Sviluppo Embrionale in Drosophila: Polarità e Struttura Ovarica

Polarità Dorso-Ventrale in Drosophila

La determinazione della polarità dorso-ventrale in Drosophila inizia con la posteriorizzazione delle cellule follicolari, un processo mediato dal legame tra il ligando Gurken e il recettore Torpedo. Questo legame è cruciale per la dorsalizzazione delle cellule.

Gurken produce un ligando che si lega al recettore codificato dal gene torpedo. Tale interazione induce le cellule follicolari a differenziarsi secondo una morfologia dorsale. Nelle cellule ventrali, questo legame non avviene a causa dell'assenza del recettore.

Il legame Gurken-Torpedo inibisce la produzione della proteina Pipe. Al contrario, nella zona ventrale, Pipe si complessa con un fattore X, determinando la degradazione della proteina Gastrulation defective (Gd), che viene così attivata. Gd promuove l'attivazione di Snake, il quale a sua volta degrada ed attiva Easter. Easter degrada Spatzle, il ligando per il recettore Toll.

Quando Toll è attivo, induce la dimerizzazione delle proteine Pelle e Tube, che degradano il complesso Dorsal-Calcio, attivando Dorsal. Questa proteina è presente in tutto l'embrione, ma viene trasportata nei nuclei cellulari solo nella parte ventrale. Qui, Dorsal agisce come fattore trascrizionale, promuovendo la trascrizione di geni specifici per la regione ventrale.

La concentrazione di Dorsal è fondamentale per la formazione dei foglietti embrionali: il mesoderma si origina dalle regioni più ventrali, l'ectoderma neurale dalle regioni ventro-laterali e l'ectoderma ventrale-dorsale dalle regioni più superiori.

Struttura dell’Egg Chamber in Drosophila

L’egg chamber (camera ovarica) di Drosophila è costituita da 16 cellule derivate da un'unica cellula staminale iniziale. Inizialmente tutte le cellule sono identiche, ma alla fine una sola si differenzierà in oocita, mentre le altre formeranno le cellule nutrici. Tutte queste cellule sono interconnesse da ponti citoplasmatici.

Si osserva che solo due di queste cellule sono collegate alle altre tramite 4 ponti citoplasmatici, mentre le altre ne possiedono un numero inferiore. La cellula staminale iniziale si divide, ma le cellule figlie rimangono unite dai ponti citoplasmatici. Questo processo si ripete, con le cellule che si dividono ulteriormente mantenendo i legami citoplasmatici con le cellule madri, fino a raggiungere lo stadio di 16 cellule.

Le cellule più vecchie, avendo effettuato più divisioni, presentano 4 ponti citoplasmatici. La determinazione dell'oocita coinvolge una delle due cellule con 4 ponti citoplasmatici, specificamente la più vecchia, derivata direttamente dalla divisione della cellula staminale. Questo accade perché la cellula staminale conserva informazioni che non vengono trasmesse alle cellule figlie.

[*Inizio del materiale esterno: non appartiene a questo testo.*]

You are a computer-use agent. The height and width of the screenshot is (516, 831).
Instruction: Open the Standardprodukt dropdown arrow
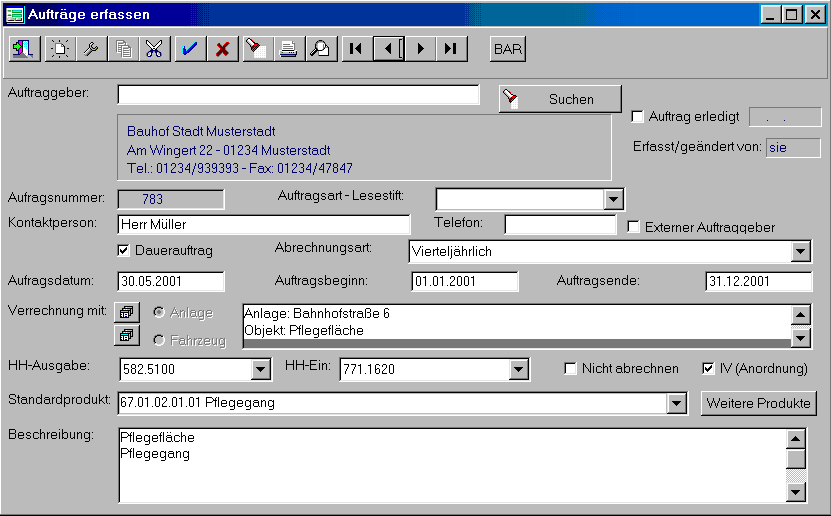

La cellula destinata a diventare l'oocita si posiziona più posteriormente nell'egg chamber. Le cellule nutrici producono sostanze di riserva e mRNA che vengono convogliati attraverso i ponti citoplasmatici all'interno dell'oocita. Di conseguenza, l'oocita aumenta di volume fino ad occupare l'intera camera ovarica, mentre le cellule nutrici regrediscono.

Per facilitare il trasporto del materiale dalle cellule nutrici all'oocita, le cellule nutrici possiedono fasci di microfilamenti che si estendono dalla membrana fino all'involucro nucleare. La contrazione di questi microfilamenti riduce il volume cellulare, pompando il contenuto attraverso i ponti citoplasmatici fino all'oocita.

Alla fine del processo, le cellule nutrici rimangono confinate nella zona apicale per poi subire apoptosi.

Esistono evidenze sperimentali a supporto di questo meccanismo:

• Mutanti per l'actina non sono in grado di pompare il materiale all'oocita, impedendone la crescita e bloccando l'oogenesi.
• Mutanti che non riescono a formare i ponti citoplasmatici mostrano anch'essi un mancato sviluppo dell'oocita.